— Двести тысяч фунтов — сумма астрономическая, Фрэнсис, — перед внутренним взором лорда Джонни поплыли пропитанные солнцем поля, покрытые лозами исходящего соком благородного винограда. — На них можно купить целые деревни в Бордо или Бургундии, Сент-Эстефе или Марго, Монтраше или Поммаре.

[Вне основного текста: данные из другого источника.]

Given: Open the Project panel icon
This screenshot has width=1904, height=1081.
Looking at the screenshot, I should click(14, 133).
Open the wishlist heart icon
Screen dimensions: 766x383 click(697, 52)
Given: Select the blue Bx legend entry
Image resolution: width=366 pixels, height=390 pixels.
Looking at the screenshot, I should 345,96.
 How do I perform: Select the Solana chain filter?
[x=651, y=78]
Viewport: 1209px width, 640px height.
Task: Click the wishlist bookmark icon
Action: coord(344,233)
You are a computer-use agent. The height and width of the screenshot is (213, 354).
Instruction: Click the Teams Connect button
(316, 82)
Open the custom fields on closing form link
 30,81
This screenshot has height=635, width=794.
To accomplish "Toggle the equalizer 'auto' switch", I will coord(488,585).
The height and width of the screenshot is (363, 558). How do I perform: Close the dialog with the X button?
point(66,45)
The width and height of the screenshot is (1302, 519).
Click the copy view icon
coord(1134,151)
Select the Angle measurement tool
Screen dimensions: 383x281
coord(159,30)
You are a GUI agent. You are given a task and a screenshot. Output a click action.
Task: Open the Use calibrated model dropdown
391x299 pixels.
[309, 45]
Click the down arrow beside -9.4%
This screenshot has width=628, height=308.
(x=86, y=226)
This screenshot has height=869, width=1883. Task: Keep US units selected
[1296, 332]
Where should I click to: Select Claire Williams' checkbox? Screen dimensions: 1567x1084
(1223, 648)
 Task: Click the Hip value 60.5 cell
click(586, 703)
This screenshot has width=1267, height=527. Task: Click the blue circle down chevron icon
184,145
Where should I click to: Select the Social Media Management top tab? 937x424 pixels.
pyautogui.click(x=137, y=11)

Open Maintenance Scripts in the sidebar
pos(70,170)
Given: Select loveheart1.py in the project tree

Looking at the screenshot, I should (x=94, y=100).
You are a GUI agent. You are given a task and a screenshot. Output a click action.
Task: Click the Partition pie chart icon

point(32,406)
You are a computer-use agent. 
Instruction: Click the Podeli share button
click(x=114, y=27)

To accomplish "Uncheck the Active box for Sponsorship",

— Уильям говорит, что годовой доход самого богатого человека Англии — владельца множества угольных копий — или таких магнатов, как Мейплз либо Липтон, составляет около ста тысяч фунтов, может быть, чуть больше. Так что принц задолжал два их годовых дохода. И по словам Уильяма, долг этот образовался не за одну ночь. Он рос какое-то время — как дерево, становящееся с каждым годом все выше и выше.
— А ты не думаешь… — Фицджеральд и Пауэрскорт всегда обсуждали свои дела в подобной манере, подбрасывая друг другу самые фантастические идеи; некоторые из них в дальнейшем оказывались верными. — Ты не думаешь, что он платит шантажисту уже многие годы?
— Что ж, более чем возможно, — задумчиво произнес Пауэрскорт, — а может быть, он просто не способен жить, довольствуясь своими доходами. Не думаю, что Дейзи Брук обходится дешево. Но есть и еще кое-что. Роузбери сказал мне, что лет двенадцать-тринадцать назад принца Эдди и его младшего брата, принца Георга, отправили в кругосветное путешествие, продлившееся целых два года.
— И существуют предположения, что это было связано с каким-то скандалом?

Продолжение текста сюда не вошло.